Apart from this, the roadmaps from all of our teams have been adapted to align with our vision and now include areas of focus such as moving away from the monolith into their own service, having their own storage layer, or moving from in-house technology to industry standards. This is also reflected in all recent technical proposals that have been written, all of which start by clarifying that what’s outlined in the proposal is in alignment with our 3-year technical vision and the Golden Path.

But writing a document and sharing that proposal was just the seed of the vision. We’re now making tangible progress to get there, such as:

  • We have deprecated our in-house RPC protocol PySOA in favor of gRPC (tenet: we will choose conforming over creating/reforming). We did an initial evaluation where we compared PySOA with gRPC, and did a proof-of-concept to understand which would better suit our use cases. We decided to move to gRPC because it allows us to focus on our business needs instead of maintaining our own RPC protocol, and gRPC is superior since it supports HTTP2 (while PySOA relies on Redis), has a smaller payload size since it relies on protocol buffers and binary serialization, supports multiple programming languages instead of just Python, and has TLS/SSL support, among other advantages. We have also started writing new services using this new protocol.
  • We are enabling self-service AWS account provisioning and defining our networking and security layers so that teams can own their service’s infrastructure (tenet: teams will have end-to-end ownership of their systems and services).
  • We are migrating our unmanaged MySQL database to AWS Aurora (tenet: we favor cloud managed services or serverless for commoditized systems and components).
  • We have worked on several long-term designs for some of our key components such as Ordering and Event Management instead of focusing on shorter-term and incremental improvements (tenet: we will favor long-term maintainability and scale over short-term deliveries for strategic solutions). We have also started their implementation and expect our initial deliveries later this year.
  • We are writing new designs that break the previous limitation/guidance to only use Python/Django and MySQL and consider databases such as DynamoDB or QLDB, Kotlin or Go, and SNS or Kinesis, as a few examples (tenet: we will standardize on a few stacks but also empower teams to choose the right tool for the job).
  • We have recently launched an Operational Readiness Review process to analyze the reliability of our current codebase, as well as new designs, are overhauling our Security Review process, moving to full CI/CD, Dockerizing our monolith, raising the bar in our testing and quality processes, and several other initiatives that we have in place (tenet: we will strive for continuous improvement and will ask why not instead of why?).

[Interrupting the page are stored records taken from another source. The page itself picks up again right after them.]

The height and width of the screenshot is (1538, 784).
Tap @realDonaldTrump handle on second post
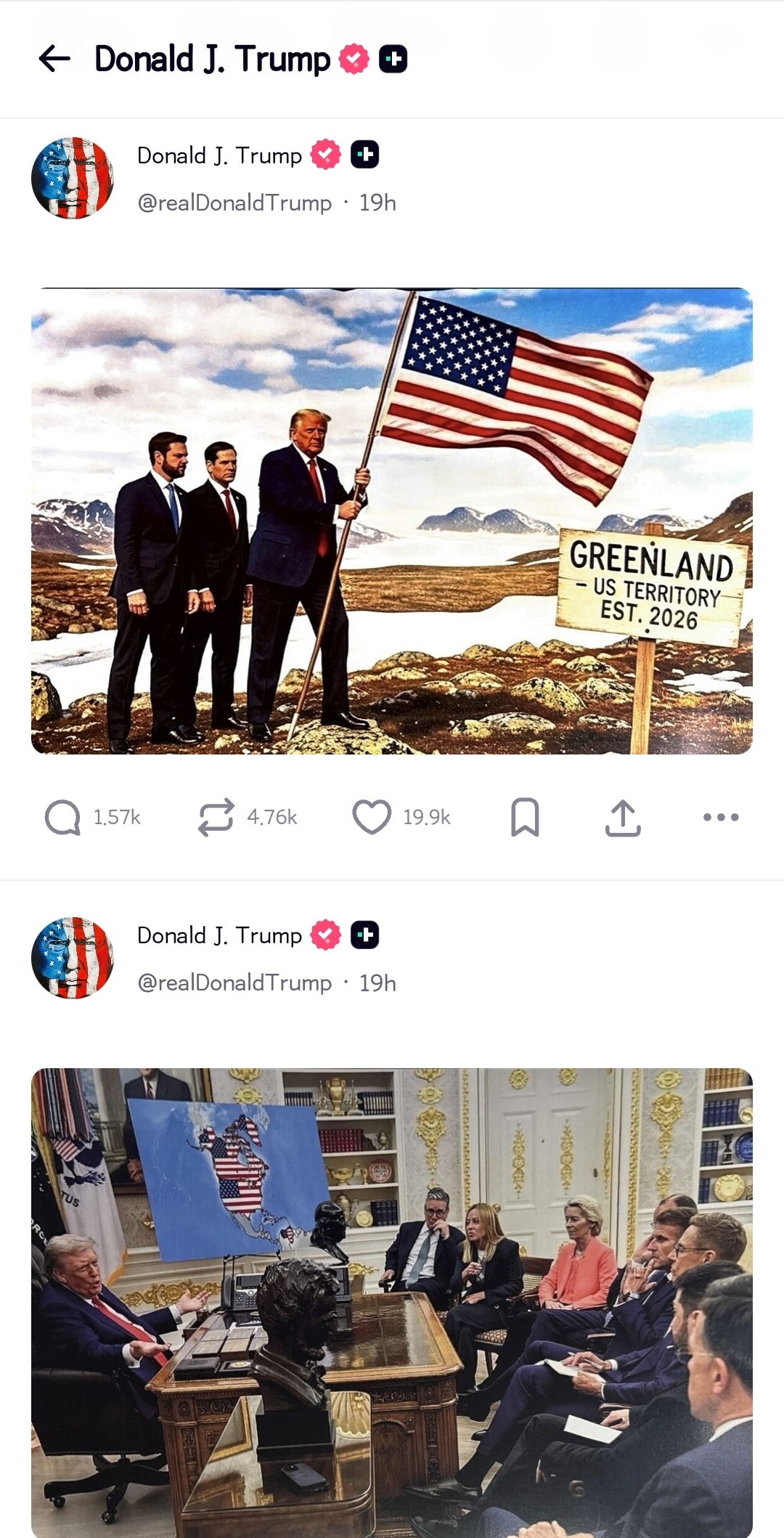pyautogui.click(x=234, y=982)
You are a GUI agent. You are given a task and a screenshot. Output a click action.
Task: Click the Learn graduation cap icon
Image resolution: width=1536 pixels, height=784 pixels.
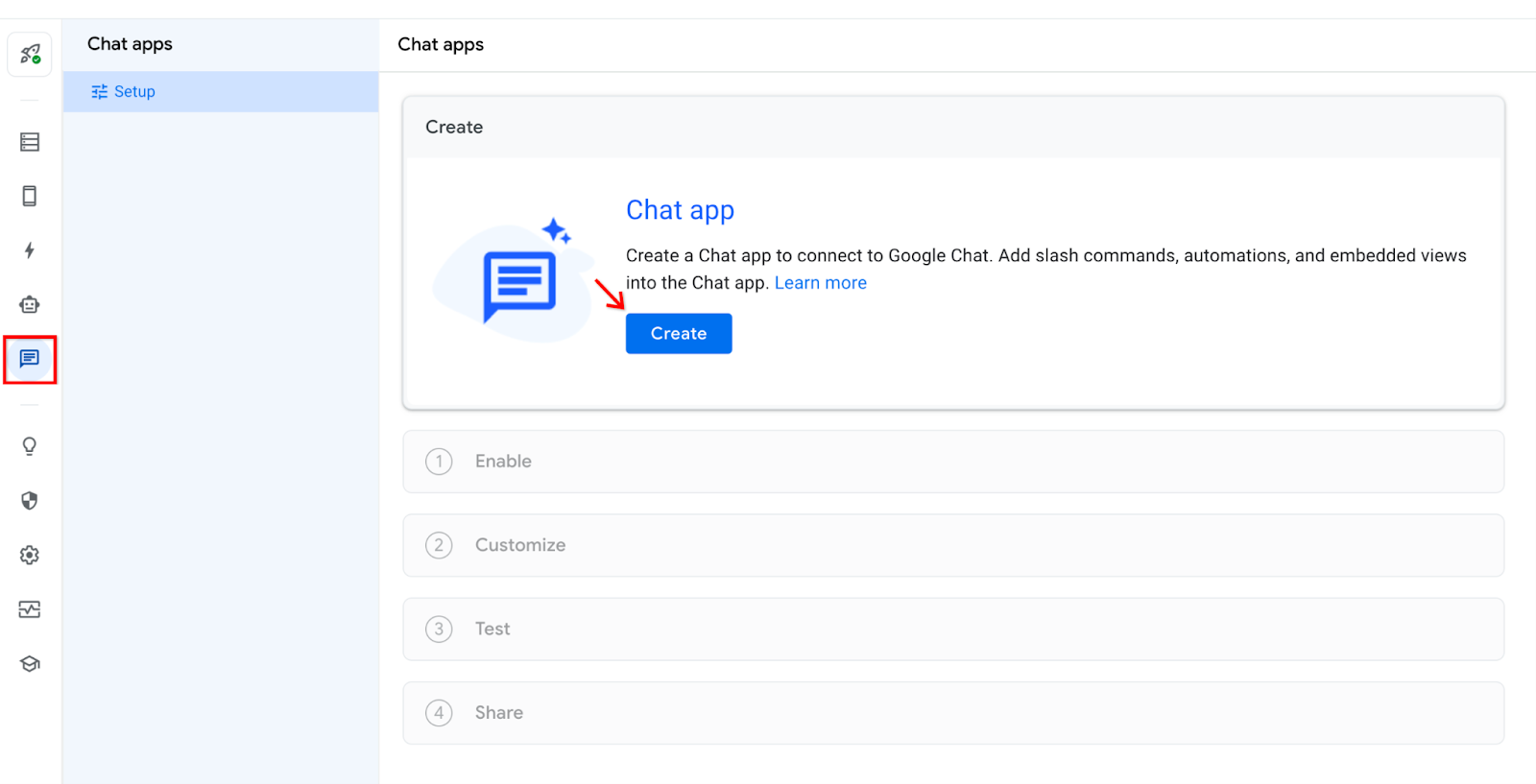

These are just a few examples that show how having a clearly outlined long-term technical direction can have a significant impact on an organization’s architecture and processes. We will detail many more of these examples for actual impact in upcoming posts.

We are excited about this new, long-term thinking technical vision that will provide the right guidance to our teams, indicate how the different pieces in our system should fit together, and help our every-day decision-making process. And what’s even more exciting is that the whole company participated in its definition and have embraced it with energy and passion.